* **Directions**:
When you reach the line that contains "Given: Select the red RESULTS badge", set down that line and every one after it through the end of the records, exactly as written and with no pictures.

* **Pixel coordinate grounding data**:
....

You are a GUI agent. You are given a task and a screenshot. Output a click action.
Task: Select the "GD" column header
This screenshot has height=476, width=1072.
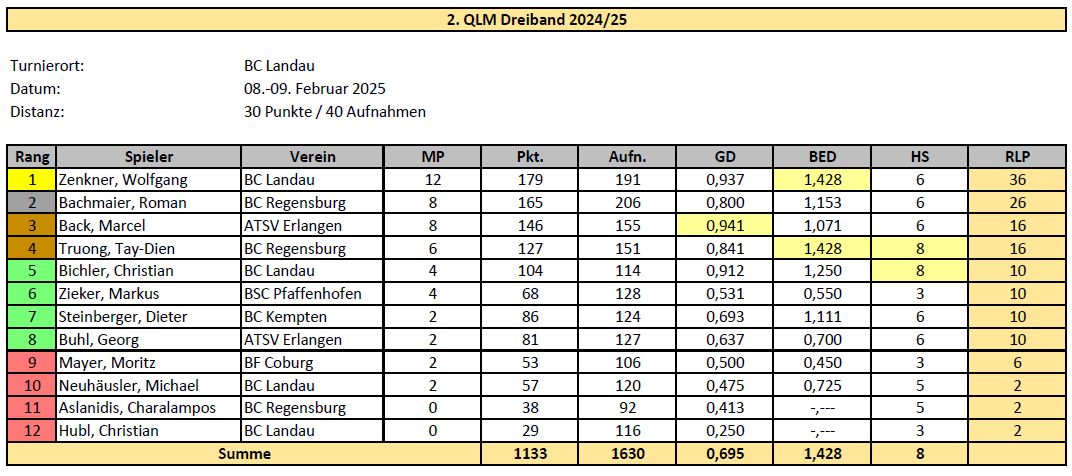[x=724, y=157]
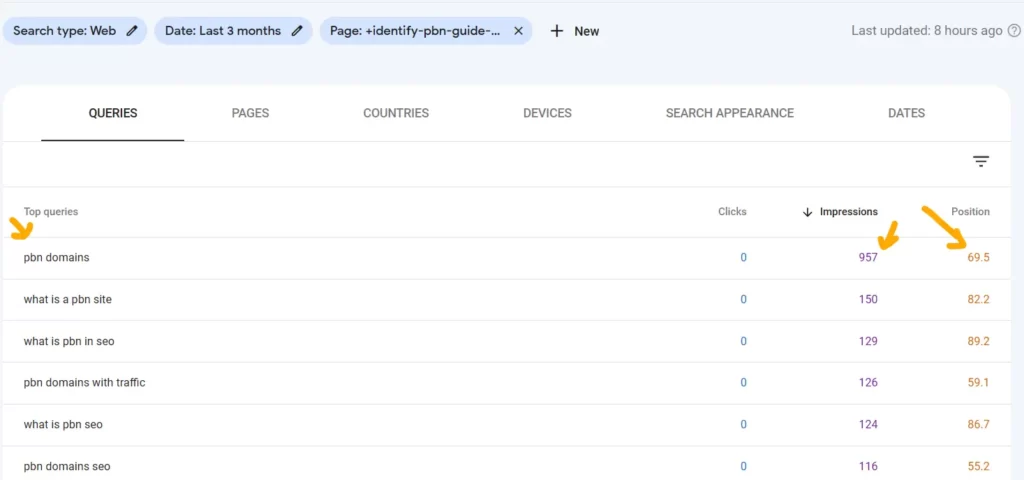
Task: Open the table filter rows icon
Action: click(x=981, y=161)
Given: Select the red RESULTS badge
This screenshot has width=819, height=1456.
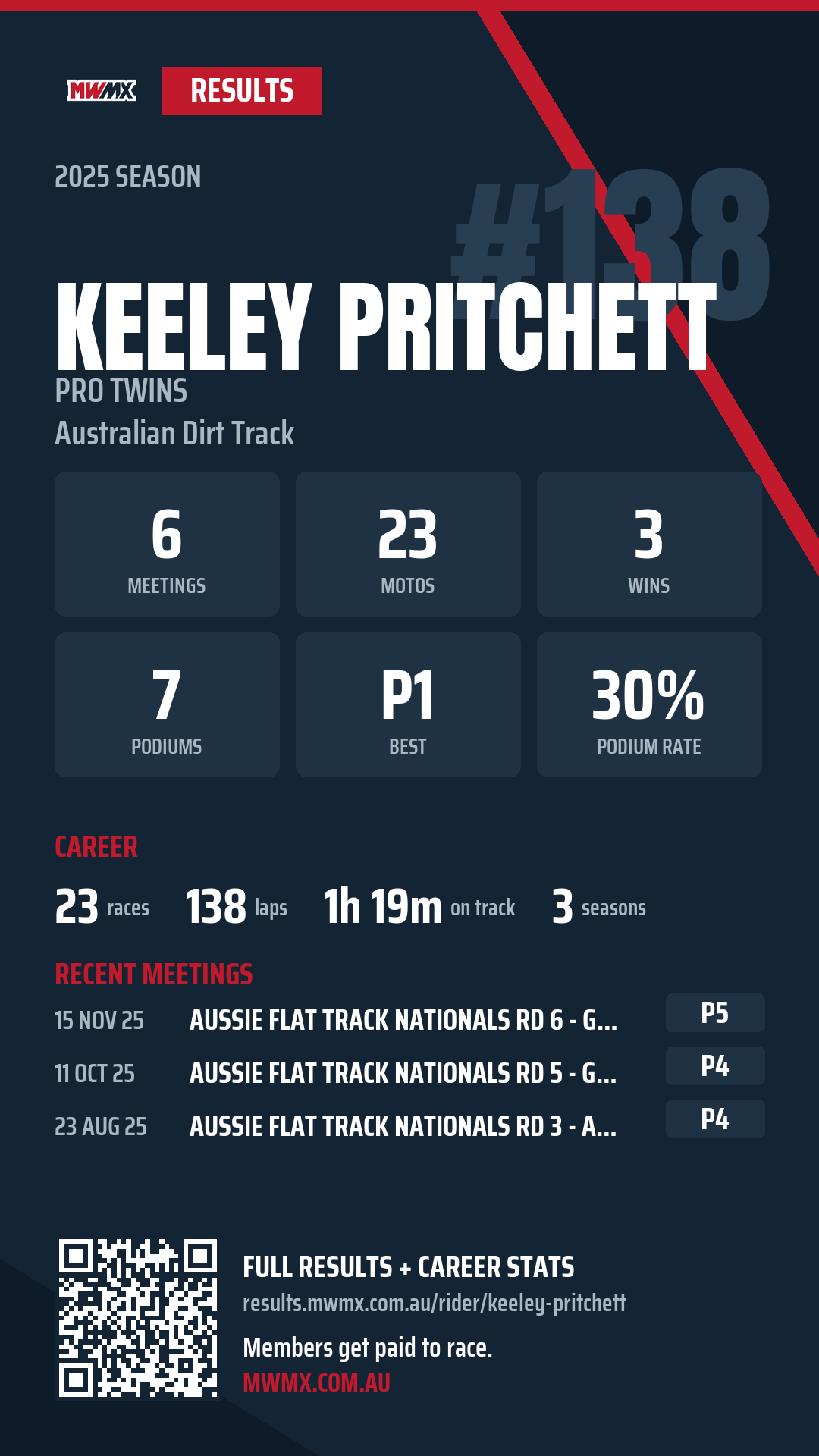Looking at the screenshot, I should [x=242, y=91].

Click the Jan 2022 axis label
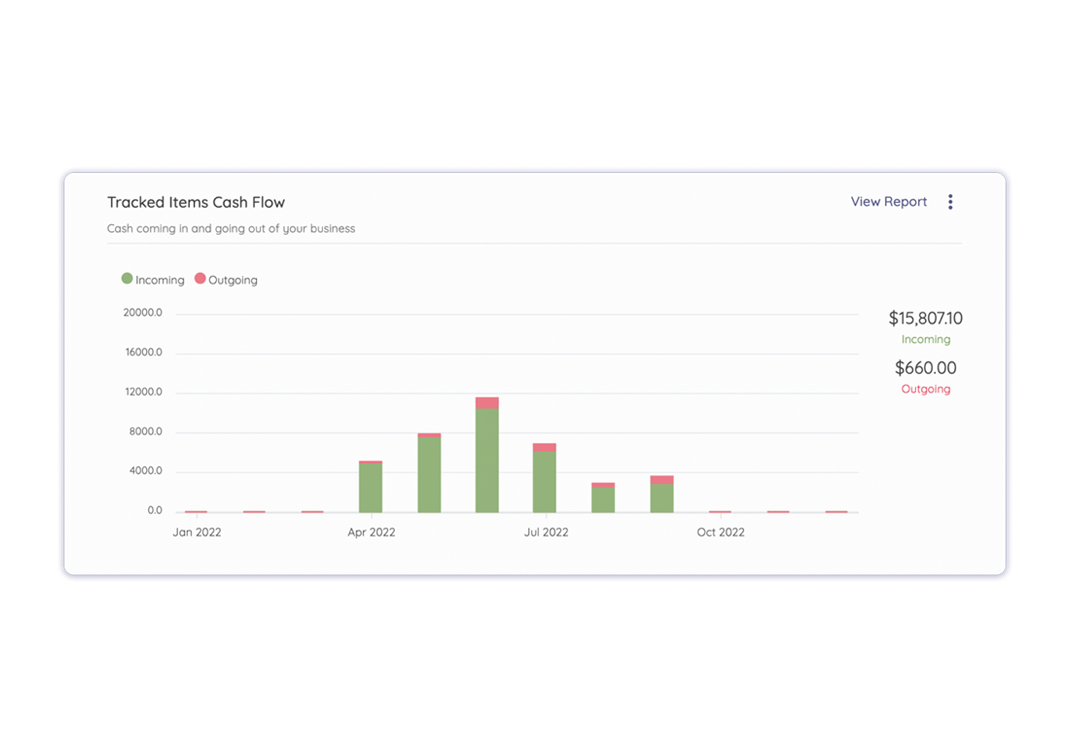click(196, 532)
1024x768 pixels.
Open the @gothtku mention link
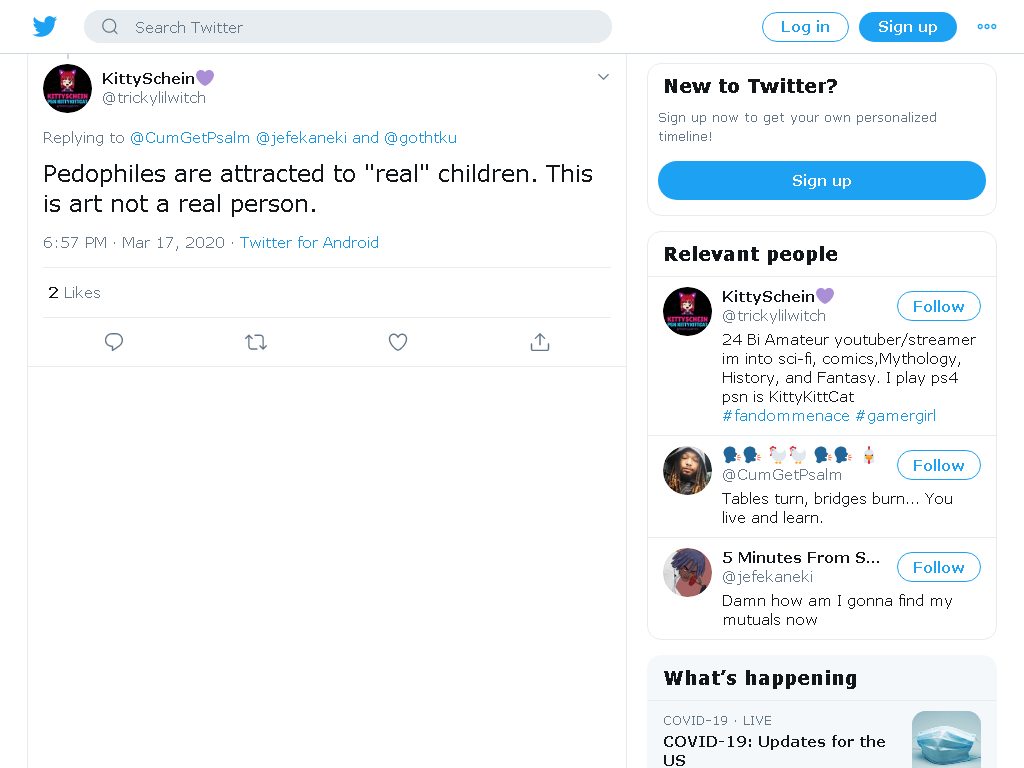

....

* **Your response**:
Given: Select the red RESULTS badge
This screenshot has width=819, height=1456.
Looking at the screenshot, I should [x=242, y=91].

Click the Jan 2022 axis label
click(196, 532)
1024x768 pixels.
Open the @gothtku mention link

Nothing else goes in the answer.